|
|
|
An Overview |
|||
|
. By Michael J. Cummings © 2003, 2011 . . .......The original Globe Theatre was a wood-framed building with plastered outside walls joining at angles to form a circle or an oval. The interior resembled that of a modern opera house, with three galleries protected from rain and sunlight by a roof. Between 2,000 and 3,000 playgoers paid two or more pennies to sit in these galleries, depositing them in a box. The stage was raised four to six feet from ground level and had a roof supported by pillars. In front of the stage was a roofless yard for up to 1,000 "groundlings" or "stinklings," who paid a "gatherer" a penny to stand through a performance under a hot sun or threatening clouds. Playgoers could also sit on the stage if their wallets were fat enough to pay the exorbitant price. It is unlikely that the uneducated groundlings who huddled in the yard understood the difficult passages in Shakespeare’s plays. Shakespeare himself belittled them in Hamlet, Prince of Denmark, calling them (through lines spoken by Hamlet) incapable of comprehending anything more than dumbshows. But because the groundlings liked the glamor and glitter of a play, they regularly attended performances at the Globe. When bored, they could buy food and drink from roving peddlers, exchange the news of the day, and boo and hiss the actors. ........In Shakespeare's time, males played all the characters, even Juliet, Cleopatra and Ophelia. Actors playing gods, ghosts, demons and other supernatural characters could pop up from the underworld through a trap door on the stage or descend to earth from heaven on a winch line from the ceiling.
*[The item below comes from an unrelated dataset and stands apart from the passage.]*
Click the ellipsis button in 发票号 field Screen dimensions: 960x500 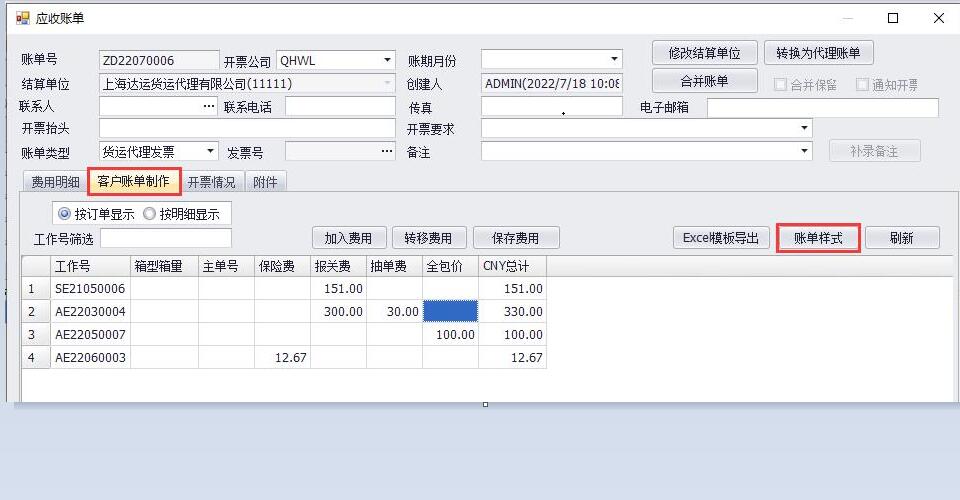click(x=387, y=151)
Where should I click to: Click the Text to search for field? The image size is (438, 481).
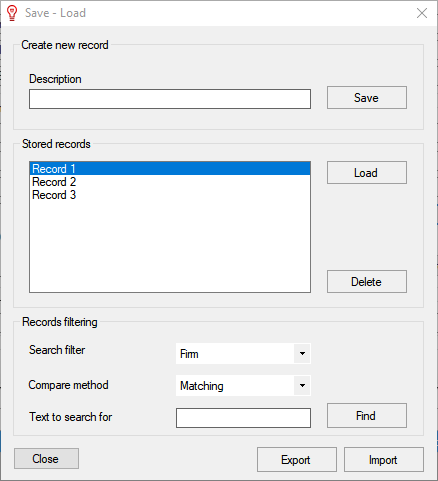tap(243, 418)
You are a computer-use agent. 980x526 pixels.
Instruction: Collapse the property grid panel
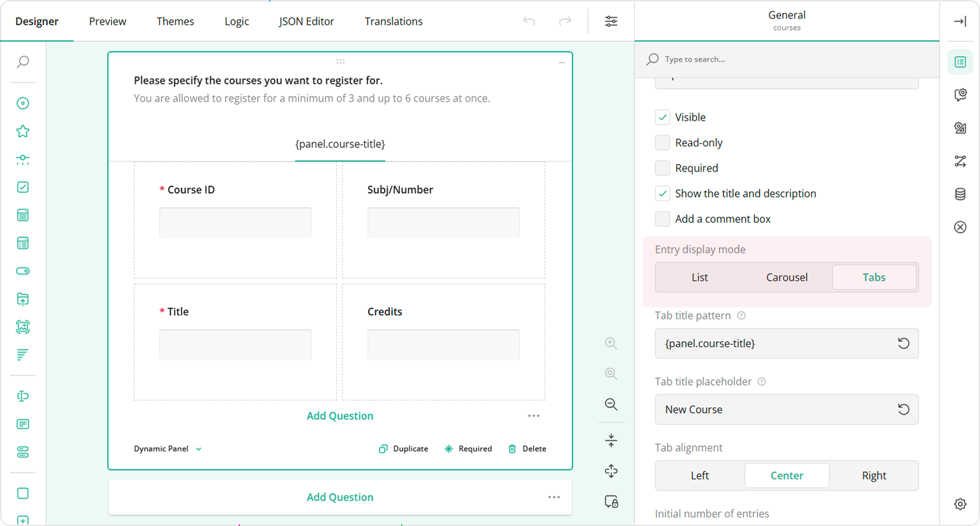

Off the stage, the ripple of a sheet of metal could create thunder. Stagehands set off fireworks to create omens, meteors, comets, or the wrath of the Almighty. Instruments such as oboes and cornets sometimes provided music. If an actor suffered a fencing wound, he simply slapped his hand against the pouch (perhaps a pig's bladder) beneath his shirt to release ripe red blood signaling his demise. .......The gallery had a thatched roof. (Thatch consists of straw or dried stalks of plants such as reeds.) During a performance of Henry VIII on June 29, 1613, the Globe Theatre burned down after booming canon fire announcing the entrance of King Henry at Cardinal Wolsey's palace ignited the roof. . Second Globe .......Although the
second Globe had a non-flammable tile roof, it was torn down in 1644
after a fire of another sort, Puritan zeal, closed all theatres.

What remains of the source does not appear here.